Petit à petit, je l’ai rangé dans un coin de ma mémoire, j’ai à faire avec lui tous les mois pour un webzine mais c’est tout. Et ce soir, alors que je pensais à un autre garçon, le voilà qui revient de façon presque violente dans ma vie et… rien. Alors que je lui parle, mon cœur reste calme, aucune chaleur ne vient s’immiscer entre mes deux reins. Rien, rien, rien.
On discute donc quelques minutes du webzine, de boulot, je rentre chez moi, interpellée. Comment un mec qui m’a rendue dingue pendant facilement quatre mois peut me laisser à ce point indifférente aujourd'hui ? Ce n’est pas la première fois que ça arrive. La dernière fois que j’ai vu Bertrand, pourtant toujours aussi sexy, je l’ai regardé avec indifférence et j’ai été même déçue. Ce mec qui m’avait fait fantasmer tout l’été, je ne ressentais plus rien. Je passais mes nuits à imaginer ses lèvres parcourir mon corps, ses mains découvrir délicatement les recoins de mon intimité… Et là, plus rien.
Notre cœur est donc à ce point joueur ? Comment se fait-ce que celui qui nous enflammait hier nous laisse indifférente aujourd'hui ? Quand je pense à tous ces rêves hautement érotiques, toutes ces nuits à rêvasser à l’objet de mon désir… Tout ça pour ça. Où sont passées mes turpitudes ? Pourquoi je n’ai plus de frissons quand ce monsieur, en me faisant la bise, m’effleure le bras ? Quelque part, la disparition de toutes ces sensations est frustrant. On se prend la tête pour trouver le moyen de séduire un jeune homme qui nous chamboule le cœur puis, un jour, il nous laisse indifférente.

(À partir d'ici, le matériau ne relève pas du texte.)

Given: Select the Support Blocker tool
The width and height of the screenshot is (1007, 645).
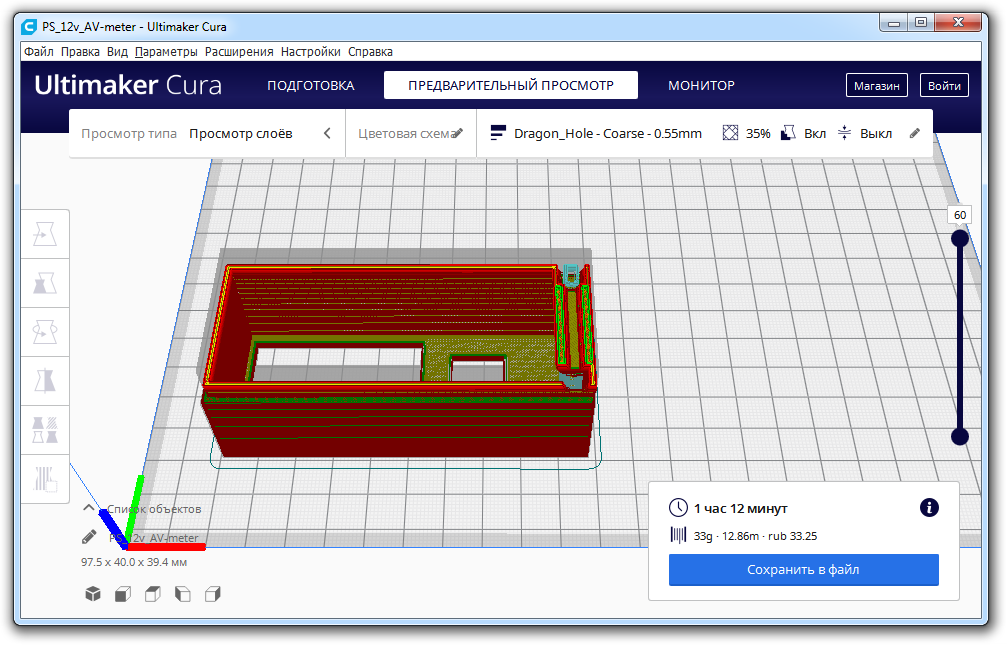Looking at the screenshot, I should tap(45, 478).
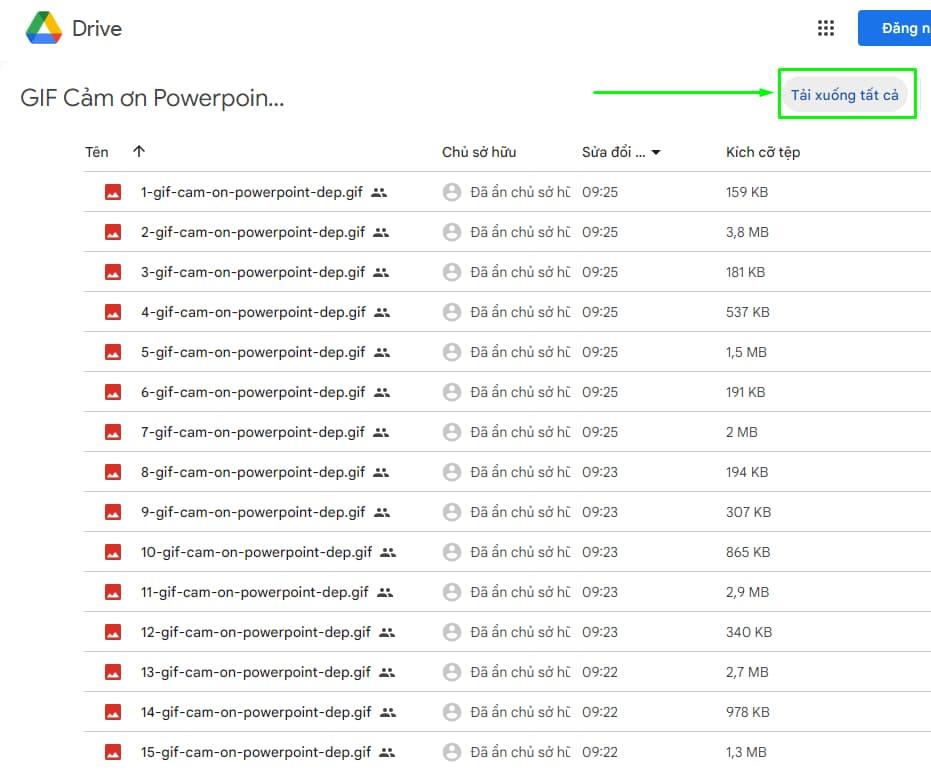Reverse sort order using the ascending arrow
The image size is (931, 770).
138,151
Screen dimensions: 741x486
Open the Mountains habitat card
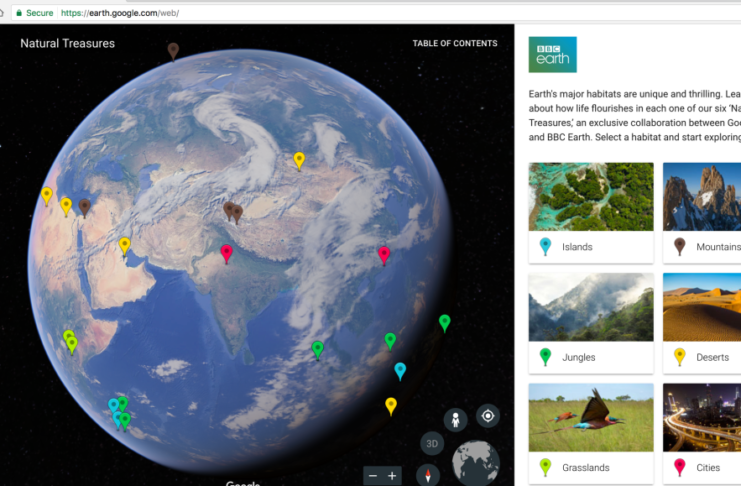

D’un autre côté, c’est rassurant. Oui, ça montre qu’on se remet toujours de tout ça. Bon, tant avec Julien qu’avec Bertrand, je ne me suis pas pris de râteau puisque je ne me suis pas déclarée. Mes désirs se sont éteint d’eux-mêmes, sans doute par manque « d’entretien », si j’ose dire. Quand je suis à fond sur un mec et que j’ai la sensation que je ne pourrai pas vivre sans eux, ça me permet de relativiser les choses : à chaque fois que j’en pince pour un mec, je sais que si ça ne se passe pas, je m’en remettrai.

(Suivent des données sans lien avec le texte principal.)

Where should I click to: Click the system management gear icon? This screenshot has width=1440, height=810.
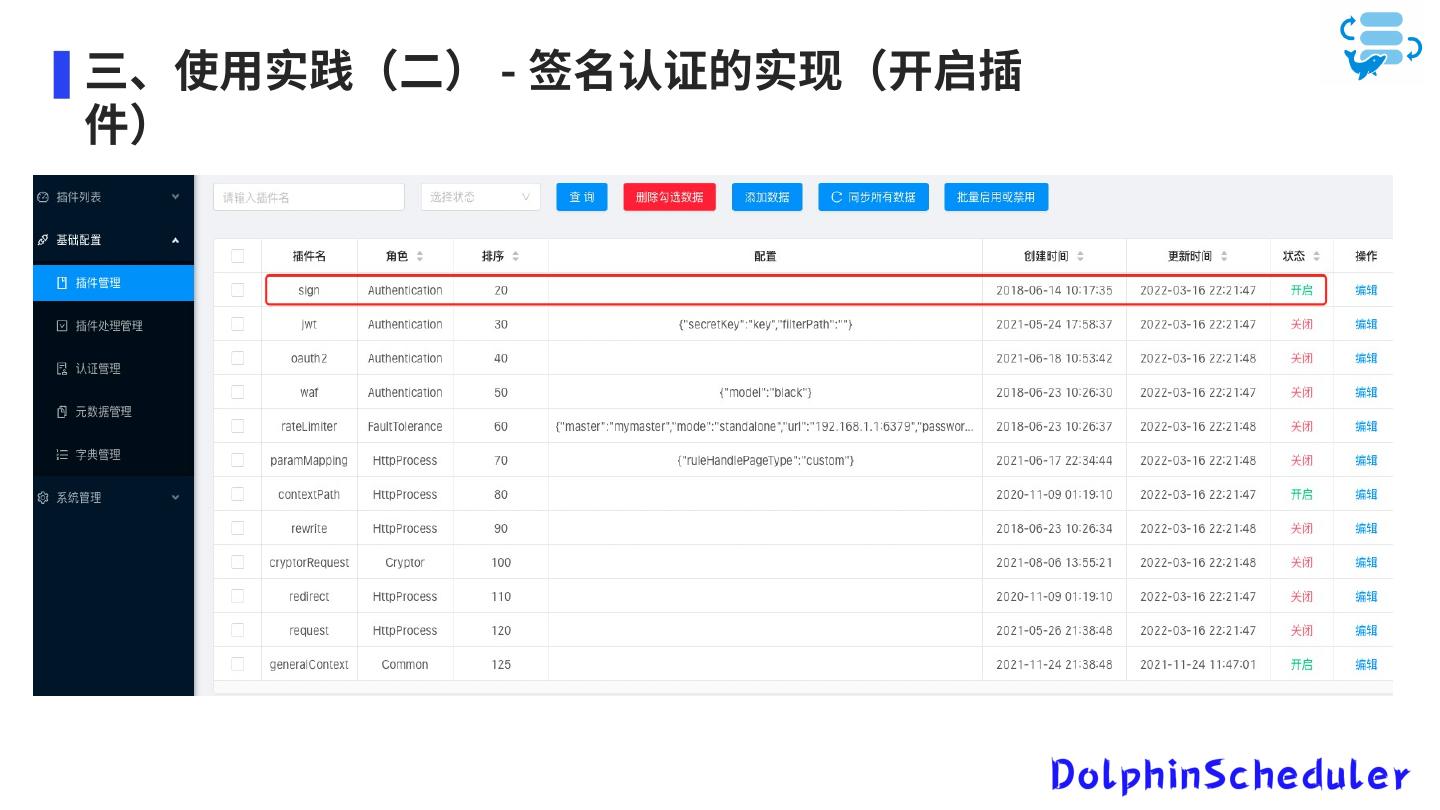(43, 497)
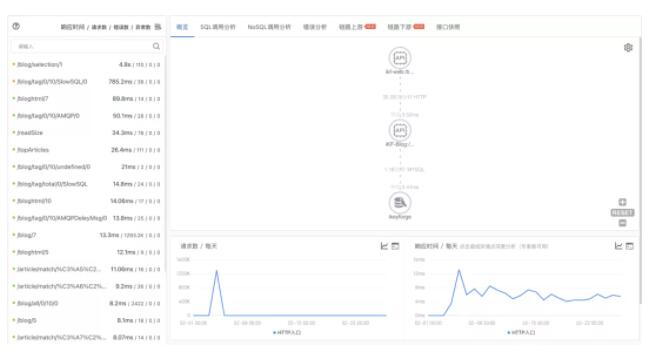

Après tout, mon désir pour ces garçons n’est pas né d’un manque affectif ? Du coup, à partir du moment où ce manque est comblé, ils disparaissent de mon paysage « amoureux » ? Car je suis quelqu’un qui ne supporte pas de ne pas avoir un « objet de désir » sous la main. J’aime rêver et fantasmer, j’accroche donc rapidement une cible qui peut être remplacée par une autre au gré de mes rencontres. Mais il reste que pour certains, la flamme ne s’éteindra jamais tout à fait.
Le désir inassouvi est vraiment un sentiment étrange, il nous prend aux tripes, envahit notre esprit et s’éteint sans qu’on s’en rende vraiment compte… Jusqu’au jour où on rencontre l’objet de nos fantasmes les plus fous dans la rue et qu’on se rend compte qu’on n’a plus du tout envie de lui.